:: PROVIDED RECORDS

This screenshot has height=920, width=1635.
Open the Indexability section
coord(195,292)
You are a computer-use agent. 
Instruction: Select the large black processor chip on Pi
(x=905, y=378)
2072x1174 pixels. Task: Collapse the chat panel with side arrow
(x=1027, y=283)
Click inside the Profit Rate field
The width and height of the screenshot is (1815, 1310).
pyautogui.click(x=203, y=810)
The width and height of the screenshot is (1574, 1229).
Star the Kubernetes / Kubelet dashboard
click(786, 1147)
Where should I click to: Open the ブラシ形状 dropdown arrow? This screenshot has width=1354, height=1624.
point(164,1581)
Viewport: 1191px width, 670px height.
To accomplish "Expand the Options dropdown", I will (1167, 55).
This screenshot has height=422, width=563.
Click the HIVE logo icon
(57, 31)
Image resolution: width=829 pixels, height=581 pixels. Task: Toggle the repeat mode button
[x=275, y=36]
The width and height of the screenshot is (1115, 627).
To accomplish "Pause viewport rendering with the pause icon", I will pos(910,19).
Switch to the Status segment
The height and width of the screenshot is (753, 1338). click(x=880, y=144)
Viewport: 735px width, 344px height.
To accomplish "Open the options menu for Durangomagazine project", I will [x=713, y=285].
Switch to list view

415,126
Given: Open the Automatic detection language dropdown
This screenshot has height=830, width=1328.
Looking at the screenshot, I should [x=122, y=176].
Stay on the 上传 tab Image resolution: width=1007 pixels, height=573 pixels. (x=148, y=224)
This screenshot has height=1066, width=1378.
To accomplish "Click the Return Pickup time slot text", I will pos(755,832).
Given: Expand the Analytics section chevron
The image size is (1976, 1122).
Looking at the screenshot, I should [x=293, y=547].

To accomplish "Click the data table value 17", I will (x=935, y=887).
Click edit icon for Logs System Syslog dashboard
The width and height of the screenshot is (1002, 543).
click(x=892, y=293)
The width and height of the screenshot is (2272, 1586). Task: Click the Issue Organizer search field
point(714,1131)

::::

• _TASK STATEMENT_: Repeat all of the material, exactly as it reads.

• _ANSWER_:
This screenshot has height=920, width=1635.
Open the Indexability section
coord(195,292)
You are a computer-use agent. 
Instruction: Select the large black processor chip on Pi
(x=905, y=378)
2072x1174 pixels. Task: Collapse the chat panel with side arrow
(x=1027, y=283)
Click inside the Profit Rate field
The width and height of the screenshot is (1815, 1310).
pyautogui.click(x=203, y=810)
The width and height of the screenshot is (1574, 1229).
Star the Kubernetes / Kubelet dashboard
click(786, 1147)
Where should I click to: Open the ブラシ形状 dropdown arrow? This screenshot has width=1354, height=1624.
point(164,1581)
Viewport: 1191px width, 670px height.
To accomplish "Expand the Options dropdown", I will (1167, 55).
This screenshot has height=422, width=563.
Click the HIVE logo icon
(57, 31)
Image resolution: width=829 pixels, height=581 pixels. Task: Toggle the repeat mode button
[x=275, y=36]
The width and height of the screenshot is (1115, 627).
To accomplish "Pause viewport rendering with the pause icon", I will pos(910,19).
Switch to the Status segment
The height and width of the screenshot is (753, 1338). click(x=880, y=144)
Viewport: 735px width, 344px height.
To accomplish "Open the options menu for Durangomagazine project", I will [x=713, y=285].
Switch to list view

415,126
Given: Open the Automatic detection language dropdown
This screenshot has height=830, width=1328.
Looking at the screenshot, I should [x=122, y=176].
Stay on the 上传 tab Image resolution: width=1007 pixels, height=573 pixels. (x=148, y=224)
This screenshot has height=1066, width=1378.
To accomplish "Click the Return Pickup time slot text", I will pos(755,832).
Given: Expand the Analytics section chevron
The image size is (1976, 1122).
Looking at the screenshot, I should [x=293, y=547].

To accomplish "Click the data table value 17", I will (x=935, y=887).
Click edit icon for Logs System Syslog dashboard
The width and height of the screenshot is (1002, 543).
click(x=892, y=293)
The width and height of the screenshot is (2272, 1586). Task: Click the Issue Organizer search field
point(714,1131)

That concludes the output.